:: YOUR OBJECTIVE ::
Starting at the line that contains "623x360 pixels. Task: Point" and ending at the line that contains "tap(114, 71)", copy out the data below again, requests included, with every coordinate in the answers multiplied by 2.05 and rounded to a whole number, halves going up. Leave the pictures out.
---- RECORDS PROVIDED
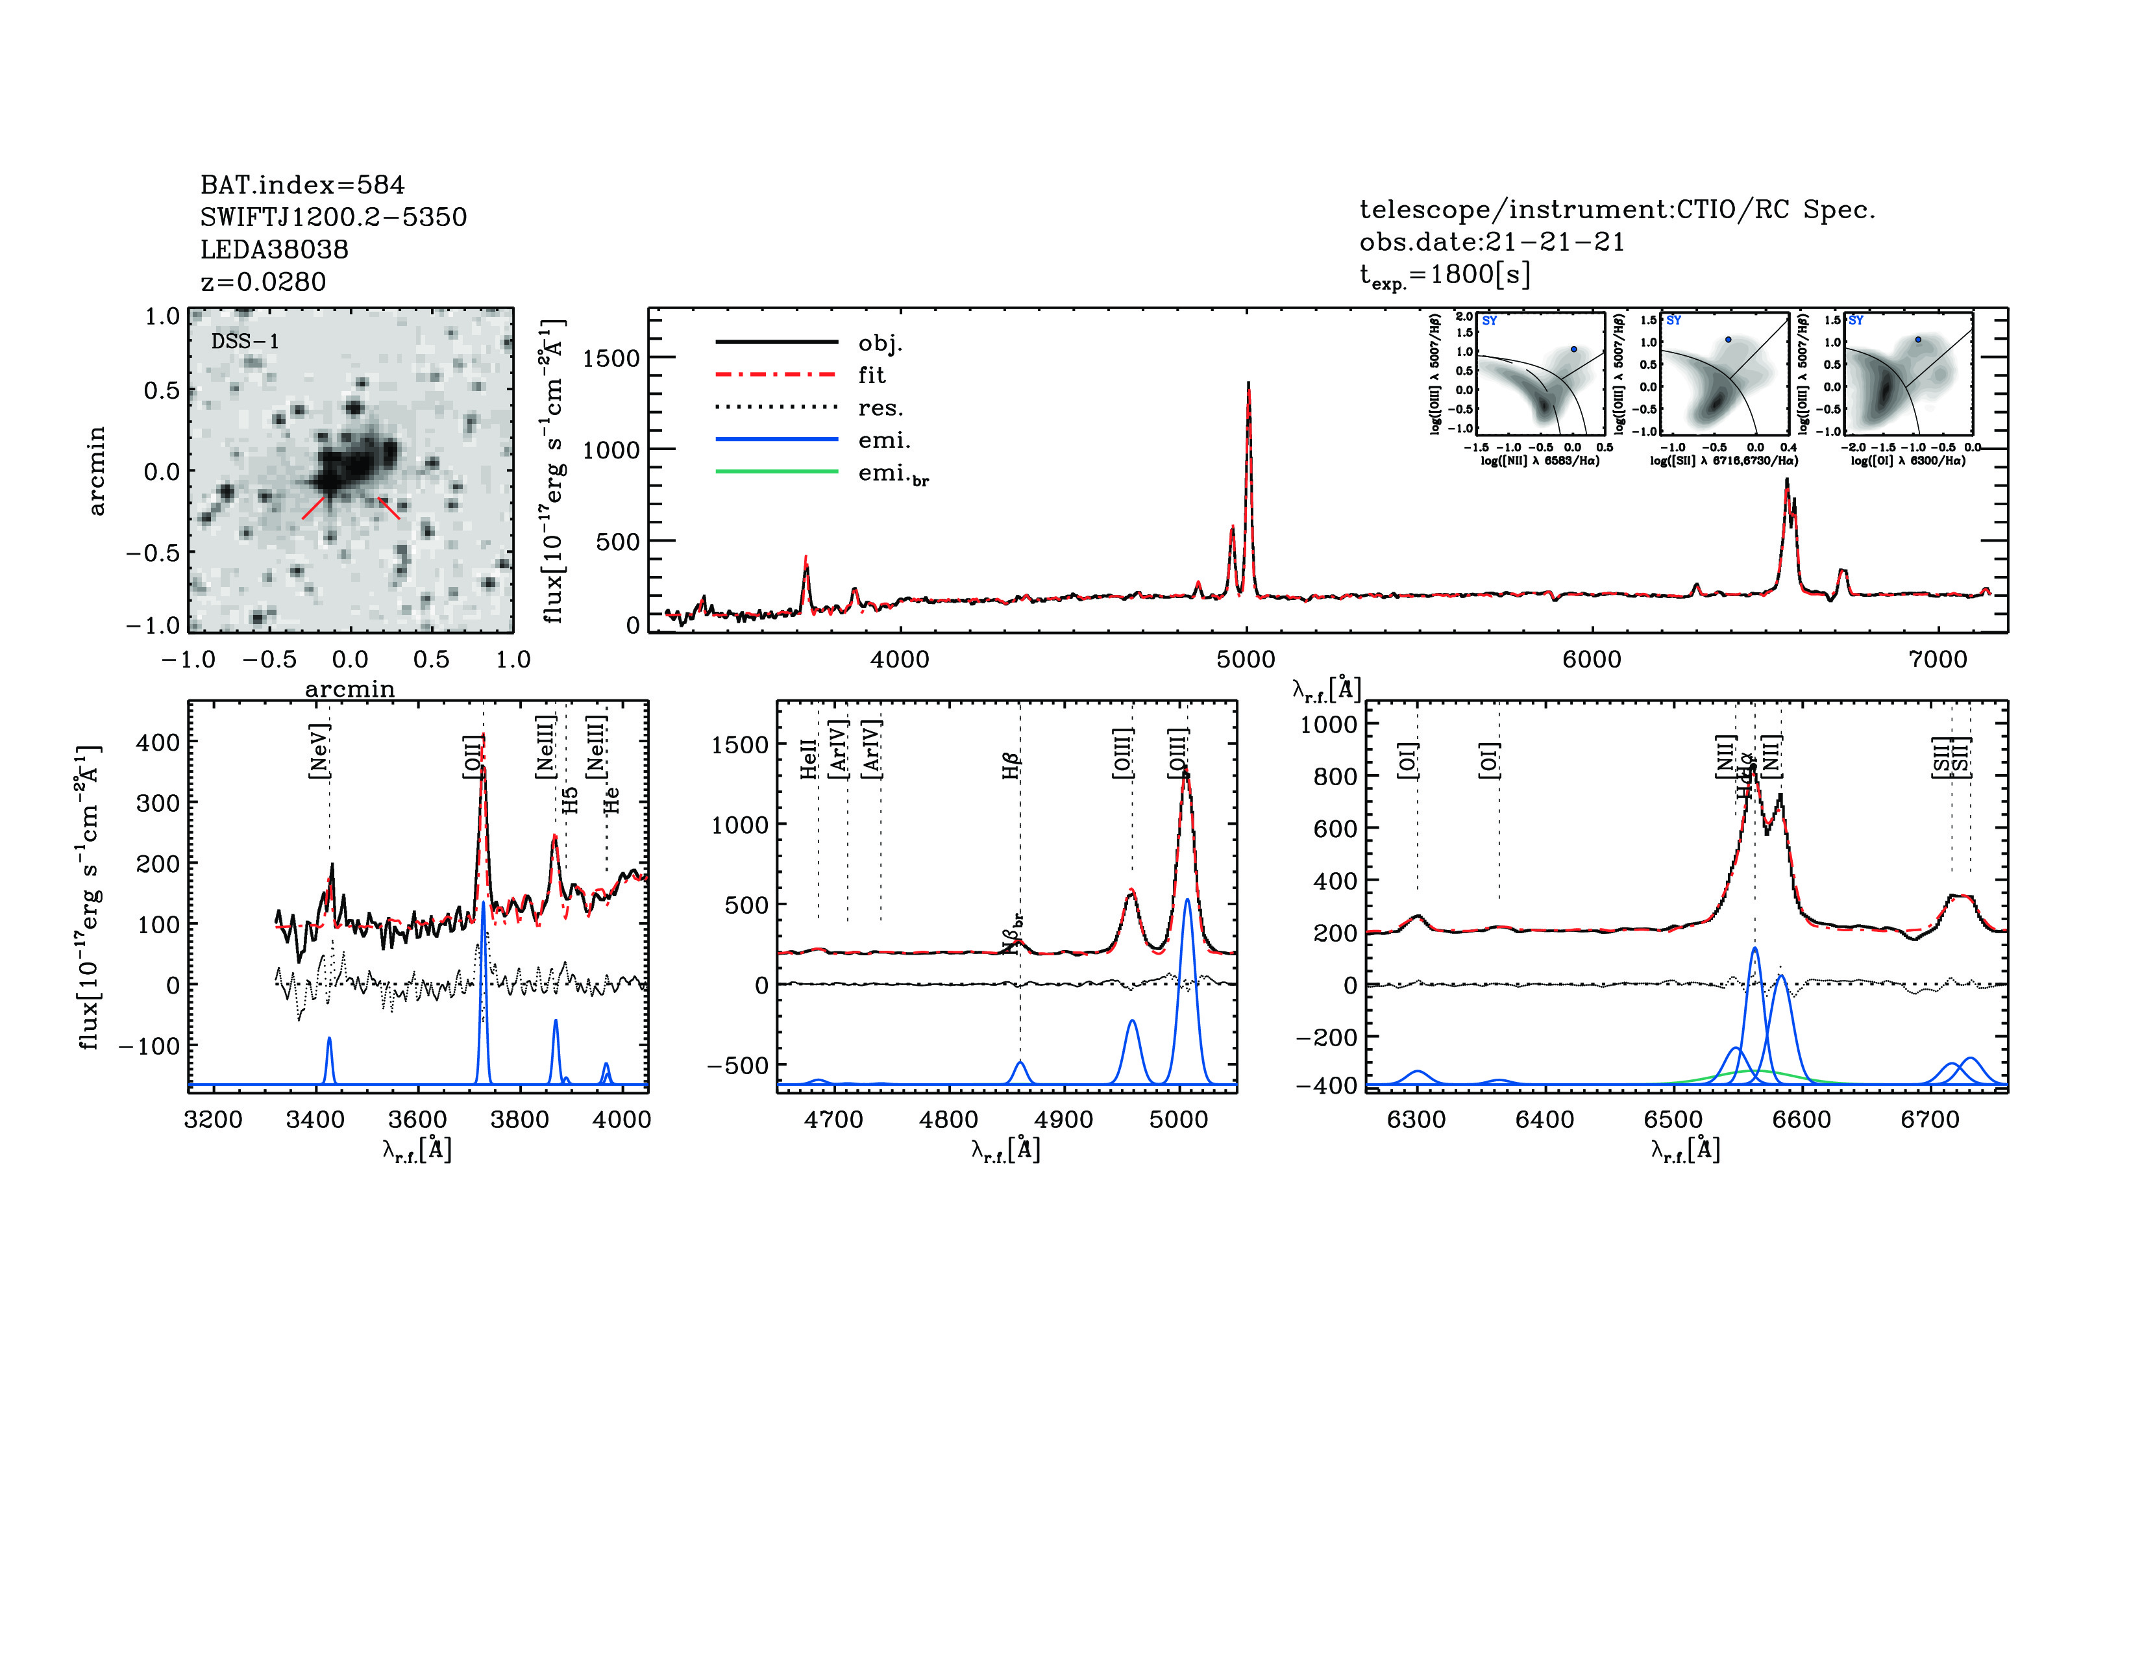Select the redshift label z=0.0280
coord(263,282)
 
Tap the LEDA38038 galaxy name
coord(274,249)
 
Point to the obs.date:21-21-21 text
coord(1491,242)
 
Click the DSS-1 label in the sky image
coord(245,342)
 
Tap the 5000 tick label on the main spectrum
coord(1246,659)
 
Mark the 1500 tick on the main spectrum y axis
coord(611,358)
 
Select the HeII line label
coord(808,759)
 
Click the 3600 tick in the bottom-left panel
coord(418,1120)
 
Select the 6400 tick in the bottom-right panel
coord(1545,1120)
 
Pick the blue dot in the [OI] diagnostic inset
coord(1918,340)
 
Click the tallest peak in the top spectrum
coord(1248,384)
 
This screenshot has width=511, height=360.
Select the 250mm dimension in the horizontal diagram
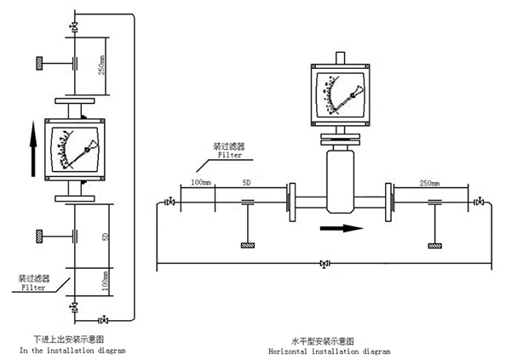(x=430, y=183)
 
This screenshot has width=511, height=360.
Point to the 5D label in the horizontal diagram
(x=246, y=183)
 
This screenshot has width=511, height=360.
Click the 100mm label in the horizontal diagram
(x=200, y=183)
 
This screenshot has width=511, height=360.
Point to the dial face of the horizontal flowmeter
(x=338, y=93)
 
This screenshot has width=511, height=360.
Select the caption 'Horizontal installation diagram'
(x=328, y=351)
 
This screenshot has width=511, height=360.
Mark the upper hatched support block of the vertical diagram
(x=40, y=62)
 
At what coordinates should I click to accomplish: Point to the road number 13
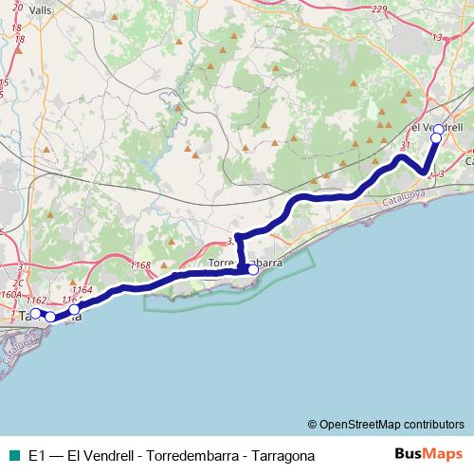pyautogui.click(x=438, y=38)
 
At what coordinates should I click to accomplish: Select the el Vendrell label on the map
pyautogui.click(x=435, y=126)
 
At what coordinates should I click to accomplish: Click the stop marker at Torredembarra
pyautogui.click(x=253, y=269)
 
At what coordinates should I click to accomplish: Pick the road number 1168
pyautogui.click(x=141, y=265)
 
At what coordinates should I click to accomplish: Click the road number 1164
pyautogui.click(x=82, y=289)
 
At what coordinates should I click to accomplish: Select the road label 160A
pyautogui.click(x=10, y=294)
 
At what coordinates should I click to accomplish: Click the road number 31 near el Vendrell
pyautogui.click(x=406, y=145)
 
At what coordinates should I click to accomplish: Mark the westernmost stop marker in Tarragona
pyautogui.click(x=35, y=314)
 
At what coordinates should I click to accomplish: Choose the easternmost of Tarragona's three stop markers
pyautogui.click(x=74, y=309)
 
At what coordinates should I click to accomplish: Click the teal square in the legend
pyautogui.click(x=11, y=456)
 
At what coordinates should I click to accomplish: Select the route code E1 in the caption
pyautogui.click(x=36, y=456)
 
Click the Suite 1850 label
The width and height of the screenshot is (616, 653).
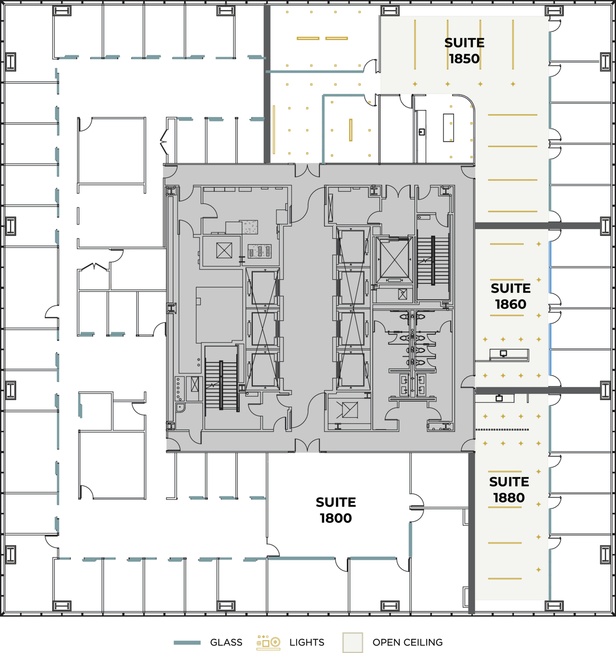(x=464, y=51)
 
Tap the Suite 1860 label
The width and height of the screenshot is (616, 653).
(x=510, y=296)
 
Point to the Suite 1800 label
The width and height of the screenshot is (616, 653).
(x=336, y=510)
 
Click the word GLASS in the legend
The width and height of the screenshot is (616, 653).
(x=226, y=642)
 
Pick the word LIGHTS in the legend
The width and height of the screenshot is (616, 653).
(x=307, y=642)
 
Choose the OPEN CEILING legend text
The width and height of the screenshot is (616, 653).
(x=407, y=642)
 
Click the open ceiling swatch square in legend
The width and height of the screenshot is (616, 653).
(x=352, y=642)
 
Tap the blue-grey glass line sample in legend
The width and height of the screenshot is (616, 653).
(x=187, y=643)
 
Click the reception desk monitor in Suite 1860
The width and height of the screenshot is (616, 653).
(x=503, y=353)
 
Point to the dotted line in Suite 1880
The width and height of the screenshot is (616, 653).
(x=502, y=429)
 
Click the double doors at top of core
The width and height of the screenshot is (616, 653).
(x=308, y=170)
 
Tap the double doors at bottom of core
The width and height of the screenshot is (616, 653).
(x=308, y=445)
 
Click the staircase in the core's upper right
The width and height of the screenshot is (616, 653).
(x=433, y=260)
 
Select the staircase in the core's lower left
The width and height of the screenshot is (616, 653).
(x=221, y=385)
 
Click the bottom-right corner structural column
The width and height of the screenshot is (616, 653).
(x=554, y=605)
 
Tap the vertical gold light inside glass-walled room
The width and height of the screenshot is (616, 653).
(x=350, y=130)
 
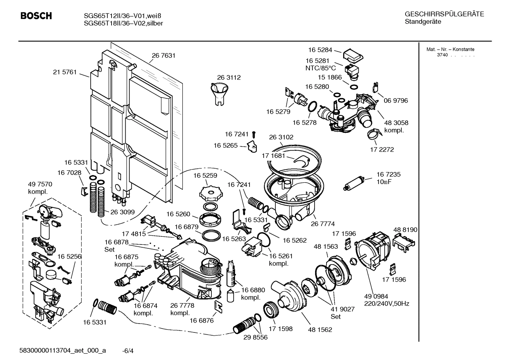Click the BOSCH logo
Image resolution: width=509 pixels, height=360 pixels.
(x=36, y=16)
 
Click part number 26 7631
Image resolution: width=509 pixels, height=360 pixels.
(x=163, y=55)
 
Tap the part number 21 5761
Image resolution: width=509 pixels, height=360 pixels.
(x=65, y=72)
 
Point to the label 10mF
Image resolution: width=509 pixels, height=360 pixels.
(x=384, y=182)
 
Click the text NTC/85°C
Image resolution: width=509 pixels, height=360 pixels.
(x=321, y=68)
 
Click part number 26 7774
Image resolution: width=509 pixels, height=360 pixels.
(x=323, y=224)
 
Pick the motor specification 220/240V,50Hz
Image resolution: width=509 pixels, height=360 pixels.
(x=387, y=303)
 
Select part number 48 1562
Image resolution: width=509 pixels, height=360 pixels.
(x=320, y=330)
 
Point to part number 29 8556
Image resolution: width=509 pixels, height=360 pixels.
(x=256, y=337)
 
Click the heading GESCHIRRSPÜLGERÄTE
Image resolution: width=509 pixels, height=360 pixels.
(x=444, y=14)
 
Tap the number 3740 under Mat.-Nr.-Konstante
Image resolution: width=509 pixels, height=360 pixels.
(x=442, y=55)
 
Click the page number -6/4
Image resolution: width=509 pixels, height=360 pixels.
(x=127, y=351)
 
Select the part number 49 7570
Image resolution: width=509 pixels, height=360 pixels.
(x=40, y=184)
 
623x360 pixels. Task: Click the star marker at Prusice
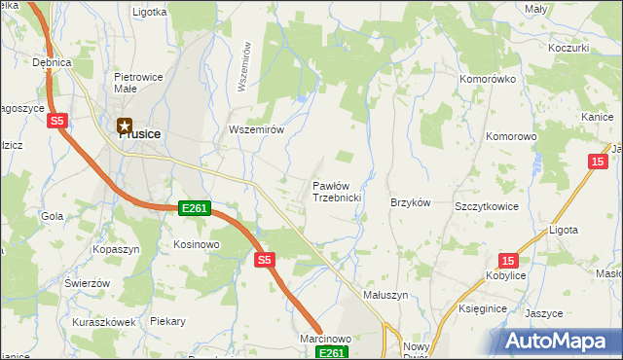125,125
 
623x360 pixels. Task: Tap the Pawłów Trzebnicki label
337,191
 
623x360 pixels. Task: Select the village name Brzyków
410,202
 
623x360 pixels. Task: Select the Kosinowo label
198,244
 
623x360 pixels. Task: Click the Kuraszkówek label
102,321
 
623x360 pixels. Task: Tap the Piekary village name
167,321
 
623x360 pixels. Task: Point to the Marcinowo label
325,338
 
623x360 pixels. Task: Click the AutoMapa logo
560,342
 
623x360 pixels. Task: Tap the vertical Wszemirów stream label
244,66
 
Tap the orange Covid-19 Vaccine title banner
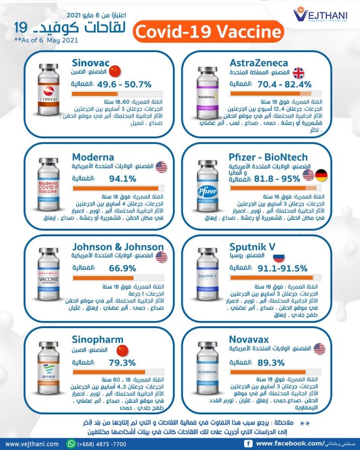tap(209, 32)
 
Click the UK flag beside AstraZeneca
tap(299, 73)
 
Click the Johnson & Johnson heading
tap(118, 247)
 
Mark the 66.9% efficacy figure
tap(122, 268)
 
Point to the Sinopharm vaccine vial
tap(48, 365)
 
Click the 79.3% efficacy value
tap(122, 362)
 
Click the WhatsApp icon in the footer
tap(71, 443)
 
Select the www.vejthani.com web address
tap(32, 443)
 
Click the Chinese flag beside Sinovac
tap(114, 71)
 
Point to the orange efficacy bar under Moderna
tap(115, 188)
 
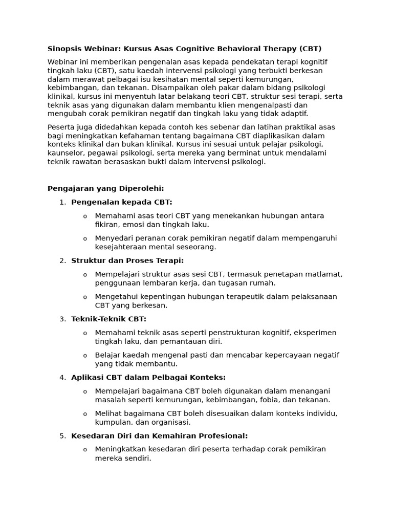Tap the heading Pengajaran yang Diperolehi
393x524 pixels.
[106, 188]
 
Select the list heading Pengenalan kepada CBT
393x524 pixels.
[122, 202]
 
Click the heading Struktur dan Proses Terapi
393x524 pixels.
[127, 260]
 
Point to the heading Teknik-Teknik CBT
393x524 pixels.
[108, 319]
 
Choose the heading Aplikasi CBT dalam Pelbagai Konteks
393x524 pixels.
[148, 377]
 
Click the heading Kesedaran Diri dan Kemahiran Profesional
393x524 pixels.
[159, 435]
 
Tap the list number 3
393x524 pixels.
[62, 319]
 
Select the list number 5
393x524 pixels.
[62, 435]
--------
:: TASK RESULT ::
623x360 pixels. Task: Point to the Marcinowo label
666,693
 
623x360 pixels. Task: Click the AutoMapa logo
1148,701
 
623x360 pixels. Task: Tap the vertical Wszemirów stream label
500,135
 
Tap the orange Covid-19 Vaccine title banner
tap(428, 66)
 
Click the UK flag beside AstraZeneca
tap(613, 150)
 
Click the Johnson & Johnson heading
tap(242, 506)
 
Mark the 66.9% efficacy figure
tap(250, 549)
 
Point to the Sinopharm vaccine vial
tap(98, 748)
 
Click the 79.3% efficacy value
tap(250, 742)
 
Click the WhatsApp icon in the footer
tap(146, 908)
 
Select the www.vejthani.com web address
tap(66, 908)
 
Click the Chinese flag beside Sinovac
tap(234, 146)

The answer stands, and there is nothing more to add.